Strategi Tiga Cabang Untuk Atasi Perbudakan Modern
Oleh
Benny Dwi Koestanto
·3 menit baca
NUSA DUA, KOMPAS -- Konferensi Tingkat Menteri Bali Process ke-7 di Nusa Dua, Bali, Selasa (7/8/2018), menghasilkan strategi tiga cabang guna mengakhiri praktik perbudakan modern, penyelundupan, dan perdagangan manusia. Pelaku bisnis atau swasta melalui forum bisnis dilibatkan dalam kerja sama dengan pemerintah untuk memperkuat komitmen pencegahan dan penghentian praktik perbudakan modern, penyelundupan, serta perdagangan manusia.

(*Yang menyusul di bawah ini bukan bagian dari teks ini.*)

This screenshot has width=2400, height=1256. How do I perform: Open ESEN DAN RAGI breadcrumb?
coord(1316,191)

Strategi tiga cabang itu tercantum dalam rekomendasi AAA atau Acknowledge, Act, Advance (tahu, bertindak, maju) yang dihasilkan pada akhir pertemuan. Rekomendasi menguraikan tindakan-tindakan yang perlu dilakukan guna memperkuat dan menerapkan kebijakan serta kerangka hukum. Tindakan itu termasuk memajukan upaya jangka panjang untuk meningkatkan transparansi di rantai suplai proses produksi, perlakuan terhadap pekerja, perekrutan yang layak sekaligus dukungan terhadap korban berbagai bentuk perbudakan modern.

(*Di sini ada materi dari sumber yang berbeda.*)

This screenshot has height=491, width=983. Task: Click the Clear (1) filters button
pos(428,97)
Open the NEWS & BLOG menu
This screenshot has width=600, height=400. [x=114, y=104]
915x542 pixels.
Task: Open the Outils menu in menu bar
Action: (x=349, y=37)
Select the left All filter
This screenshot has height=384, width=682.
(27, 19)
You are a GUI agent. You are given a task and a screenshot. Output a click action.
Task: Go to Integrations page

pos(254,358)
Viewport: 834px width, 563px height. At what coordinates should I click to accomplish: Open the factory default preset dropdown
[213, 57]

Pelaku bisnis dilibatkan dalam kerja sama dengan pemerintah untuk memperkuat komitmen pencegahan dan penghentian praktik perbudakan modern, penyelundupan, serta perdagangan manusia.
Menteri Luar Negeri Retno LP Marsudi menyatakan, kemakmuran adalah kunci untuk menghakhiri berbagai kejahatan kemanusiaan. Karena itu, pelibatan pelaku bisnis sebagai perluasan Bali Process diharapkan membantu pengurangan dan pencegahan aneka kejahatan manusia. Bersama Menlu Australia Julie Bishop, Retno bertindak sebagai ketua bersama konferensi Bali Process Ke-7.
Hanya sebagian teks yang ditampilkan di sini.